━━━ Records to process ━━━
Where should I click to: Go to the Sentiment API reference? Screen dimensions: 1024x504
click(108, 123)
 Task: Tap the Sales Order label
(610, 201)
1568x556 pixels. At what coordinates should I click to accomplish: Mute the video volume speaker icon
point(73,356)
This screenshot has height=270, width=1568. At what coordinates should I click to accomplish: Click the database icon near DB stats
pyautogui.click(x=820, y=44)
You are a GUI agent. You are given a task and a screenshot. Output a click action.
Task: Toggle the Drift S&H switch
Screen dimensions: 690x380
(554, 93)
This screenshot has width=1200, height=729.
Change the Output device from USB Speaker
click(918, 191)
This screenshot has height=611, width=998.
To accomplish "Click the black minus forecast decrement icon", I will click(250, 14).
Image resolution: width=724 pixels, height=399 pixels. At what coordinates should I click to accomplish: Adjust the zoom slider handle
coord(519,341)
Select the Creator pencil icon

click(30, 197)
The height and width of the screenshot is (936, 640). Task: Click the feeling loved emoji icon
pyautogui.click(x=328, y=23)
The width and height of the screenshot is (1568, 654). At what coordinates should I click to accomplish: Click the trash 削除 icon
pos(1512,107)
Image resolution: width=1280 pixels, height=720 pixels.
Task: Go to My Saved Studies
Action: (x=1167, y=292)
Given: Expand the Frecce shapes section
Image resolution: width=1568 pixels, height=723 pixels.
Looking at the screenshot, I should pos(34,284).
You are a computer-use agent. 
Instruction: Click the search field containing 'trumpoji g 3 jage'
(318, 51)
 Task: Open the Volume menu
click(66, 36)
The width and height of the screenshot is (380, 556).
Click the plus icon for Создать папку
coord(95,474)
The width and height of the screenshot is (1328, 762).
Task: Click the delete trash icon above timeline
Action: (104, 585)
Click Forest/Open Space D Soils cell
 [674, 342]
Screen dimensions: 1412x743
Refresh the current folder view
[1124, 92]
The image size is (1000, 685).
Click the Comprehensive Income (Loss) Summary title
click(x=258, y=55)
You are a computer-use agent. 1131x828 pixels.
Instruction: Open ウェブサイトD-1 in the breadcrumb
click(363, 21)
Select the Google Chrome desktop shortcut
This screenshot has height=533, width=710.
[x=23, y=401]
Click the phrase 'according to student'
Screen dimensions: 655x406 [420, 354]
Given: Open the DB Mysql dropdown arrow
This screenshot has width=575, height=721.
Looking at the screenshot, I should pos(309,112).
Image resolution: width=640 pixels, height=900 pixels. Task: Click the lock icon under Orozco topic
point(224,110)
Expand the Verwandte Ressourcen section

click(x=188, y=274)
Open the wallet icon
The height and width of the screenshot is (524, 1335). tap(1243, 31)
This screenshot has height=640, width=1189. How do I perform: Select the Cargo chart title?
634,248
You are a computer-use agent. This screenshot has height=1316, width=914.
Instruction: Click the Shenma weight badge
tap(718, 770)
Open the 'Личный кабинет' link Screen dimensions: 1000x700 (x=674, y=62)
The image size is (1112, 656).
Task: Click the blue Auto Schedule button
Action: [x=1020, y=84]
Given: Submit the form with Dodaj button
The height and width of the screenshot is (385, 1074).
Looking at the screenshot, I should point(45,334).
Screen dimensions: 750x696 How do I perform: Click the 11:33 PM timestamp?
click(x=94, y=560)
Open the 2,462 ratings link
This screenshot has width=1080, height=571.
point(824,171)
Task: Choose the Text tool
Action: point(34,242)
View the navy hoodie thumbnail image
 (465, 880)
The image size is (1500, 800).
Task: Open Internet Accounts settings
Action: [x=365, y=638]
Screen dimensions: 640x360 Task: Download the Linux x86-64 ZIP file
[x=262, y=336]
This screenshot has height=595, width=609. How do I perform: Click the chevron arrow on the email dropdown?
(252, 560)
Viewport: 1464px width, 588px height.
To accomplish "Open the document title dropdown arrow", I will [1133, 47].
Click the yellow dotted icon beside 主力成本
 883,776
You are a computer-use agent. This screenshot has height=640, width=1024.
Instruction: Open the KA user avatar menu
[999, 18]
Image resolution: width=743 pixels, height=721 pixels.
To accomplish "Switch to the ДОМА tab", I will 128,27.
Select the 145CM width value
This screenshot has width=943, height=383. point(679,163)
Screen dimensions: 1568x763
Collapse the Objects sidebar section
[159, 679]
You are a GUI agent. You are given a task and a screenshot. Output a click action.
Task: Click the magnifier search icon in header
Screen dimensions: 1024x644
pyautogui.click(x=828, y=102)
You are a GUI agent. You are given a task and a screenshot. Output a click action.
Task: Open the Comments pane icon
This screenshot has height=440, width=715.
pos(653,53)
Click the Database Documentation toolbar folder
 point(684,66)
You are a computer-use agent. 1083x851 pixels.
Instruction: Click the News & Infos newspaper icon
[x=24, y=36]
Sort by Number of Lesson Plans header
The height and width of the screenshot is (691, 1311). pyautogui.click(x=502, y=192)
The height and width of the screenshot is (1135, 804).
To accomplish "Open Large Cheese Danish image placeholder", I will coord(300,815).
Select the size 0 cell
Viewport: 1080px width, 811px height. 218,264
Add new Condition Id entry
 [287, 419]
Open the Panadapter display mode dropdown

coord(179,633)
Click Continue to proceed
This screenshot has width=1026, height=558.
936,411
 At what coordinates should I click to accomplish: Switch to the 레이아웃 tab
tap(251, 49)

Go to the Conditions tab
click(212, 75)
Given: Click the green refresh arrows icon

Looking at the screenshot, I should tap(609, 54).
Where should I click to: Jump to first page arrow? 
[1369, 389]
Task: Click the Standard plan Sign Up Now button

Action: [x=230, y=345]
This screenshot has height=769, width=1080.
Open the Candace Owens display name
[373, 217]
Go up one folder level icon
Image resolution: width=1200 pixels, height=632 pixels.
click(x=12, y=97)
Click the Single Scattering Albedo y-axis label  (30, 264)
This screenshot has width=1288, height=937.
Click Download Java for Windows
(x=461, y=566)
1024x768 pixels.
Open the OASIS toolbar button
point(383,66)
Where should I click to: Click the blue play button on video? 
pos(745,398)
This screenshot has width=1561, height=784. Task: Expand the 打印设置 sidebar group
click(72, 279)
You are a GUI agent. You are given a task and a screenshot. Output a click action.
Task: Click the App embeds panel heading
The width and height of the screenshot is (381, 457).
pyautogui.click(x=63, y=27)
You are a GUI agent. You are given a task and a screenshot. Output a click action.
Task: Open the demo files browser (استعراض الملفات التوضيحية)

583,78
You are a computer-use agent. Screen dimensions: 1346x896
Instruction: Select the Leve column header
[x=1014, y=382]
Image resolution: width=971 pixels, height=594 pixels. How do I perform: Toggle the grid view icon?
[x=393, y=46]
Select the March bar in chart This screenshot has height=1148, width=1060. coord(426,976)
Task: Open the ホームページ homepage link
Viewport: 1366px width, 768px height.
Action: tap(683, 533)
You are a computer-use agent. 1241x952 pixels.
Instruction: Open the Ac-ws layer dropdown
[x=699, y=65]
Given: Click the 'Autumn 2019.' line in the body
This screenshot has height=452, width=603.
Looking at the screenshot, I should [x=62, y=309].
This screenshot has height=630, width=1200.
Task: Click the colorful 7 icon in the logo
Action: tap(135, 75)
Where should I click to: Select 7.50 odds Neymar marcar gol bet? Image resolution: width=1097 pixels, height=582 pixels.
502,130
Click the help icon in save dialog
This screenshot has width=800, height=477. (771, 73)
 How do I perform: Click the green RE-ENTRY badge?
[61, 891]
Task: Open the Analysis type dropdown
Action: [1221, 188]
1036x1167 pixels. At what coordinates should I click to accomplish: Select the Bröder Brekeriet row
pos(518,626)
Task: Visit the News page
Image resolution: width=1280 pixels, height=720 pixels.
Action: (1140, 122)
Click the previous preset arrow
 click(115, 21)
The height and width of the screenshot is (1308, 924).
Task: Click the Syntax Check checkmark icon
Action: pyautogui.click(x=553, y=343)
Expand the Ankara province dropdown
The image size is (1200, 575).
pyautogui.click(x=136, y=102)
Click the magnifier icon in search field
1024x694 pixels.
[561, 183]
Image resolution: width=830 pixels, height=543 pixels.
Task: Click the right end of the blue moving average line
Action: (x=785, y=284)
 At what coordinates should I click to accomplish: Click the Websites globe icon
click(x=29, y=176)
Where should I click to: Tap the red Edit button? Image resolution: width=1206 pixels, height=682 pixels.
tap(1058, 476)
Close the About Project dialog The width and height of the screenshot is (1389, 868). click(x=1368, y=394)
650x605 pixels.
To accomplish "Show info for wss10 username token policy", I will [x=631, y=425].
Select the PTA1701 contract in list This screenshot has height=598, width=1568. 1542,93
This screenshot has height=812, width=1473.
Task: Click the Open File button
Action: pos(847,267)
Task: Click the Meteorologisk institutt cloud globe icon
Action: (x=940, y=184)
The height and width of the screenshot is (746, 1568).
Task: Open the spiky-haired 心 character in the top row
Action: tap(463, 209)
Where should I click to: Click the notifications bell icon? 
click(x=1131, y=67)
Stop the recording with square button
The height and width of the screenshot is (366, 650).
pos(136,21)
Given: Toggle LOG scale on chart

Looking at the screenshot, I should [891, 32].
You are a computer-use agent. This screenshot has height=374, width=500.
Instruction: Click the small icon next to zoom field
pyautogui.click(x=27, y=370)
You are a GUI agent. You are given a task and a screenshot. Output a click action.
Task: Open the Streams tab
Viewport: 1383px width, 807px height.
━━━
**Aim of the task:**
Please work out how many lines above carry "will", writing only the result.

**Answer to this problem:**
5